If you're hoping to get pregnant in the next year or two...

The question to ask: What can I do to prepare?

So many women wait to have "the talk" with their doctor until they're already pregnant, says Lauren Streicher, MD, Chicago-based gynecologist and an associate clinical professor of obstetrics and gynecology at Northwestern University’s medical school. But if you bring it up well ahead of time, your gynecologist can help you have a healthier, happier, more informed pregnancy. Streicher recommends making a "pre-conception" appointment to see your healthcare provider at least three months before you plan to start trying so that she can review your genetic history with you, make sure your vaccinations are up to date and talk to you about what you should be doing (eating low-mercury fish, taking prenatal vitamins) and what you shouldn't (eating high-mercury fish, smoking). Many OB-GYNs wait a couple weeks after the positive pregnancy test to examine their patients, so the pre-conception visit is also a good time to ask any questions you might have about those first, often surreal weeks.

If you're one of the 62 percent of women currently using contraception (of any kind)...

The question to ask: Is this the best option for me right now?

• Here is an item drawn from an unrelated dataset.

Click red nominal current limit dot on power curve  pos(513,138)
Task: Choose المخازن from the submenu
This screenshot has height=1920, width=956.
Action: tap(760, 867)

We tend to fall into a birth control rut...and so do our doctors. For example, many doctors prescribe the same brand of pills over and over again, says Michael Thomas, MD, a contraceptive researcher at the University of Cincinnati Medical School. Even if you like what you've got, that doesn't mean there isn't something that could work better for you—like an IUD or a loser-dose version of your pill.

If you asked the question above...

The follow-up should be: What haven’t I heard—that I really need to know?

Many patients report that their doctors breezed over risks for contraceptives like the ring (which is why they're extra-freaked-out when they read about them in the media). And most women don't realize that the effectiveness of their birth control as well as the risks for complications (like blood clots) are affected by their weight, says Thomas—and doctors of any type are hesitant to bring up weight issues without prompting. Even if you decide to stick with the same method you've had for years, your risk profile may have changed due to your age or changes in your health (or the health of your family members).